## [Text section]
:::::

Attachment Content-Type Size
v4-0001-mark_async_capable-subpath-should-match-subplan.patch text/x-diff 1.9 KB
v4-0002-MergeAppend-should-support-Async-Foreign-Scan-sub.patch text/x-diff 46.4 KB

From: "Matheus Alcantara" <matheusssilv97(at)gmail(dot)com>
To: "Alexander Pyhalov" <a(dot)pyhalov(at)postgrespro(dot)ru>, "Alena Rybakina" <a(dot)rybakina(at)postgrespro(dot)ru>
Cc: "Pgsql Hackers" <pgsql-hackers(at)postgresql(dot)org>
Subject: Re: Asynchronous MergeAppend
Date: 2025-11-03 13:00:48
Message-ID: DDZ2ULUYDQJ4.MXMP02V4GIG@gmail.com
Views: Whole Thread | Raw Message | Download mbox | Resend email
Lists: pgsql-hackers

Hi, thanks for working on this!

:::::

## [Recorded data]
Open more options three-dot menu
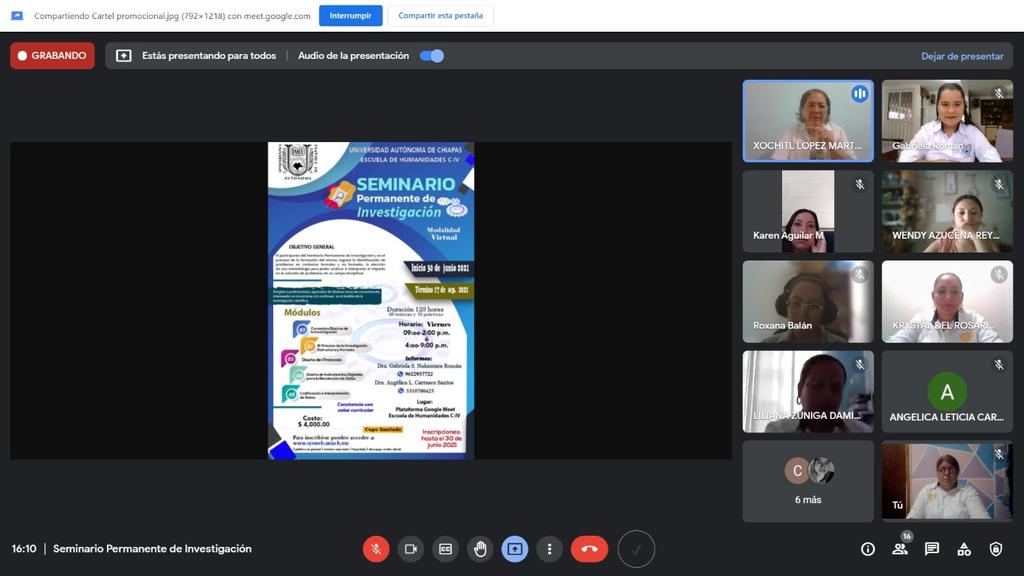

:::::

## [Directions]
1: From the mailing list message, quote the passage from "Attachment Content-Type Size" to "working on this!", word for word.
2: List every option shown on the "Views" line of the mailing list message.

## [Results of the tasks]
1:
Attachment Content-Type Size
v4-0001-mark_async_capable-subpath-should-match-subplan.patch text/x-diff 1.9 KB
v4-0002-MergeAppend-should-support-Async-Foreign-Scan-sub.patch text/x-diff 46.4 KB

From: "Matheus Alcantara" <matheusssilv97(at)gmail(dot)com>
To: "Alexander Pyhalov" <a(dot)pyhalov(at)postgrespro(dot)ru>, "Alena Rybakina" <a(dot)rybakina(at)postgrespro(dot)ru>
Cc: "Pgsql Hackers" <pgsql-hackers(at)postgresql(dot)org>
Subject: Re: Asynchronous MergeAppend
Date: 2025-11-03 13:00:48
Message-ID: DDZ2ULUYDQJ4.MXMP02V4GIG@gmail.com
Views: Whole Thread | Raw Message | Download mbox | Resend email
Lists: pgsql-hackers

Hi, thanks for working on this!

2:
Whole Thread
Raw Message
Download mbox
Resend email